SELECTED PASSAGE:
* * * * *

Speaker:This book will show you how to understand statistics as a layman and make informed decisions
Speaker:with the help of statistical thinking.
Speaker:The problem is that statistics can easily be manipulated and misinterpreted.
Speaker:If statistical findings were always presented and utilized in an honest and correct way,
Speaker:the results wouldn’t always be as rosy.
Speaker:We often see distorted and misguided numbers and outcomes, even though that was not the
Speaker:intention of those who report statistics.
Speaker:This book is intended to help readers gain better understanding and decision-making skills
Speaker:– the kind that professional statisticians possess.
Speaker:In the first chapter, we will review the definitions and basic concepts of statistics.
Speaker:As a book on statistics, it is inevitable to introduce mathematical details.
Speaker:However, these details will only be presented when necessary, without providing the full
Speaker:theoretical background.
Speaker:Chapter 1 - Definition and Basic Concepts.
Speaker:1.
Speaker:Sample versus population.
Speaker:An investor wishes to know the five-year average return from investing in the U. S. stock market.
Speaker:There are nearly 2,400 stocks (as of August 2022) listed on the NYSE (New York Stock Exchange),
Speaker:and they must select a manageable number of stocks to form a portfolio of stocks.
Speaker:However, they don’t need to calculate the average return of all 2400 stocks.
Speaker:There are stocks not worth investing in – too low return or too risky.
Speaker:Our investor will need to select a set of stocks that suits their investment style.

* * * * *

PROVIDED MATERIAL:
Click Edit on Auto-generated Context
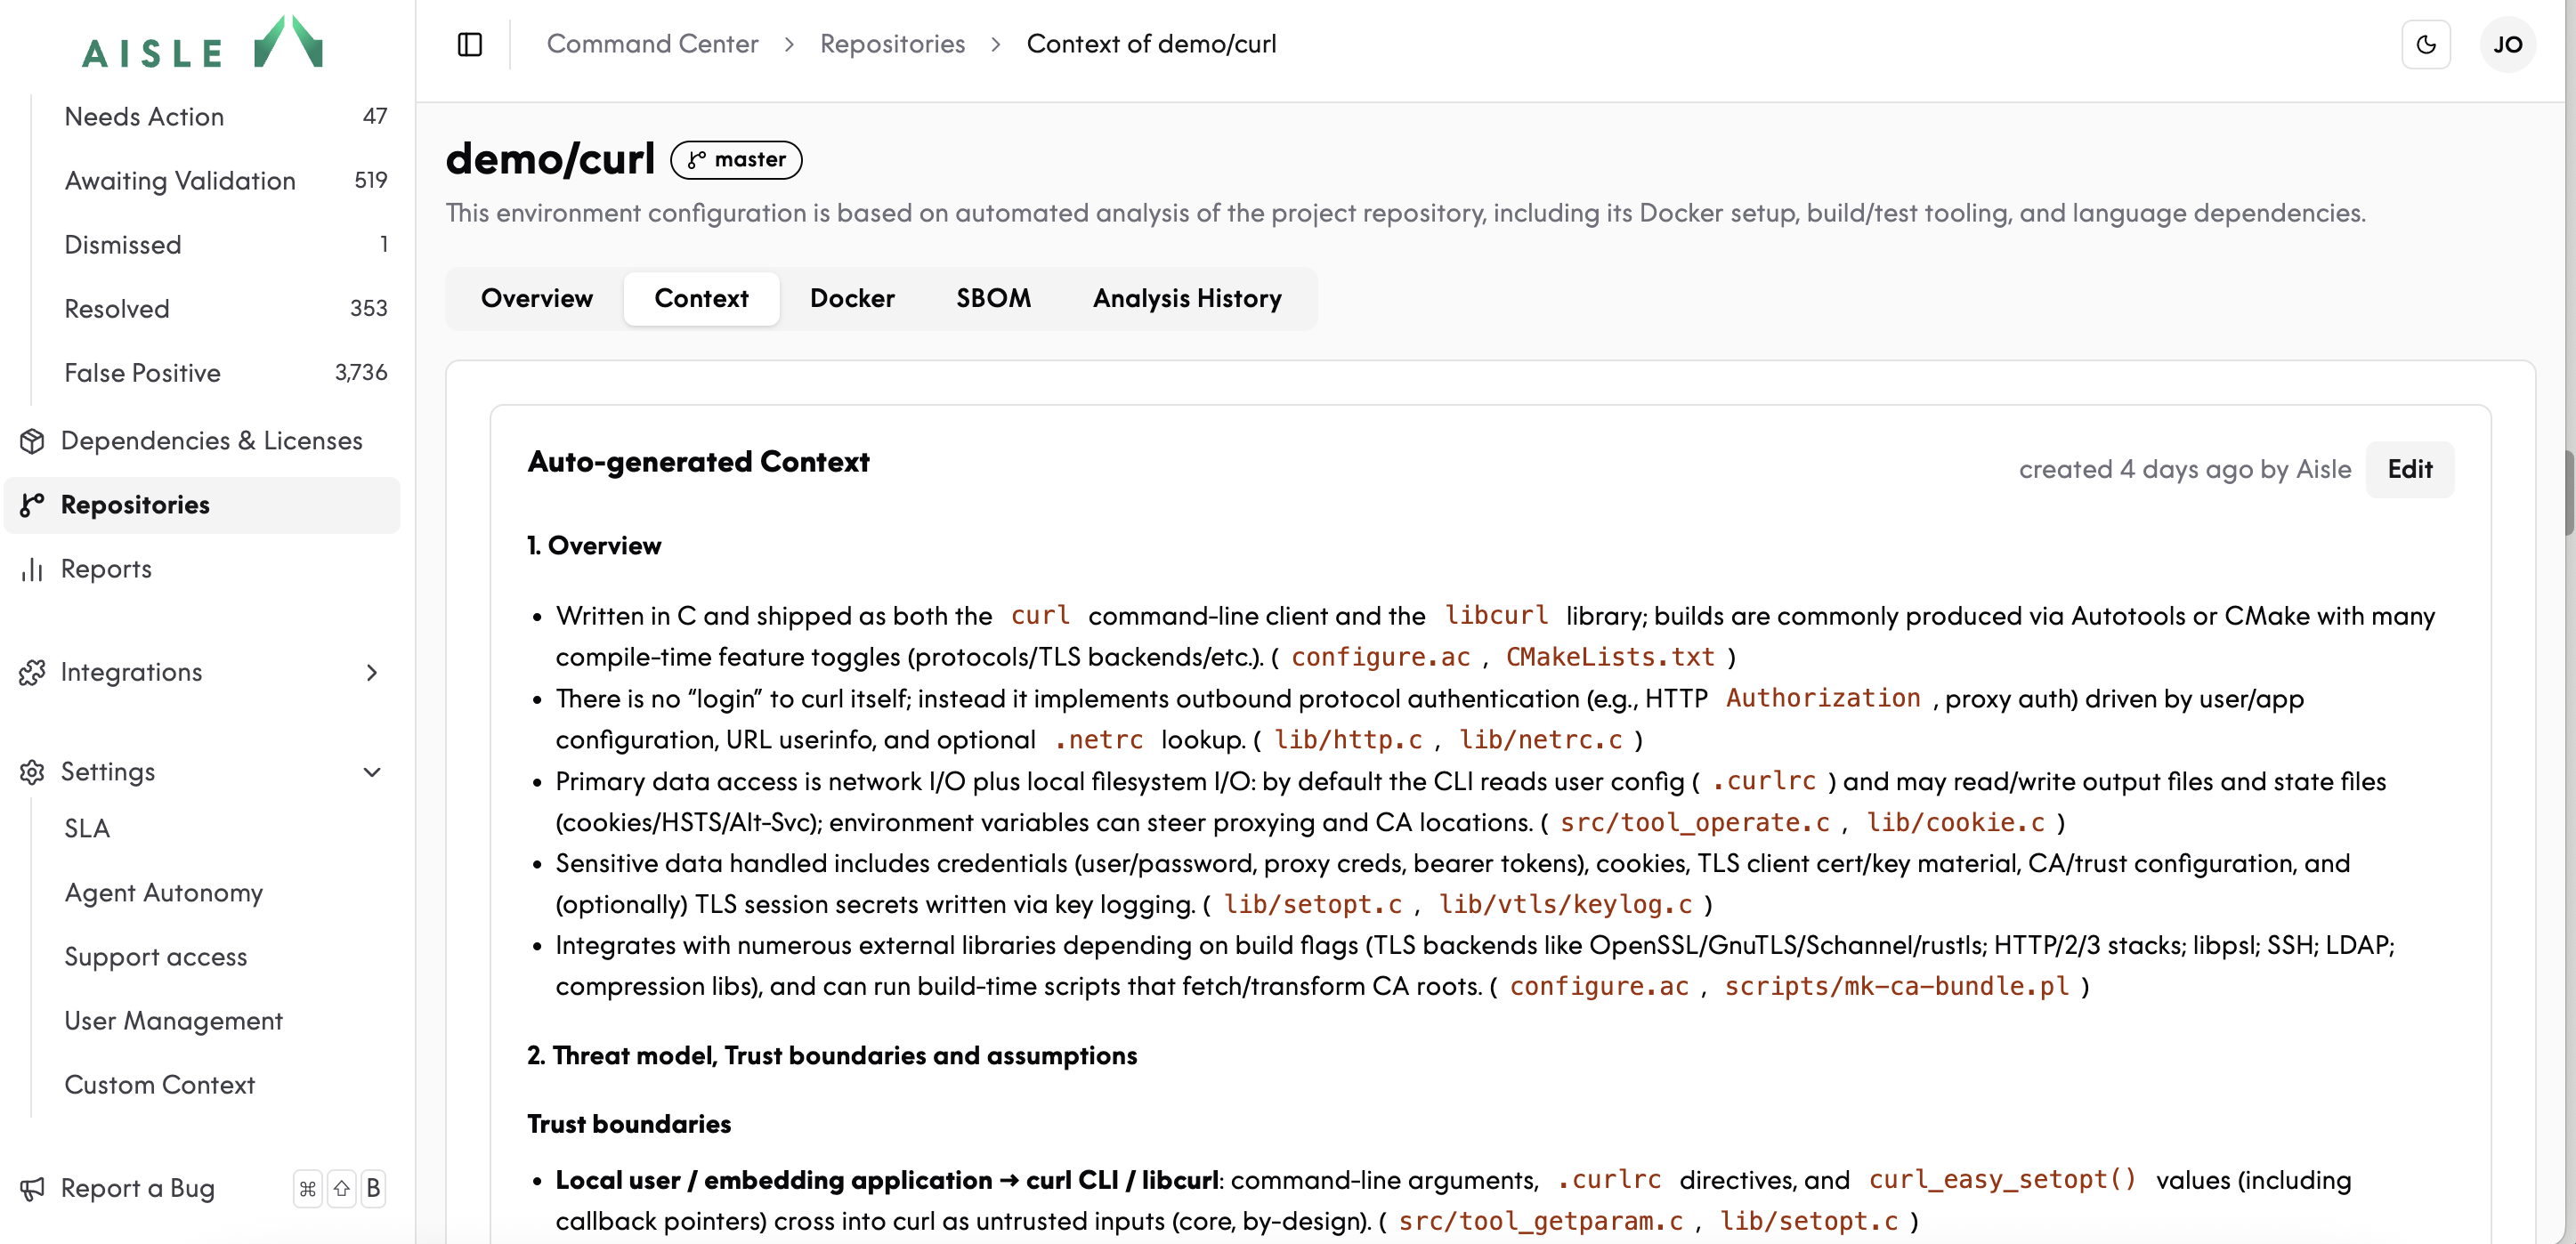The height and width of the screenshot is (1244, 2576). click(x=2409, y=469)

* * * * *

AIM:
According to the statistics book introduction above, roughly how many stocks were listed on the New York Stock Exchange as of August 2022?

OUTPUT FOR THIS EXERCISE:
Nearly 2,400 stocks.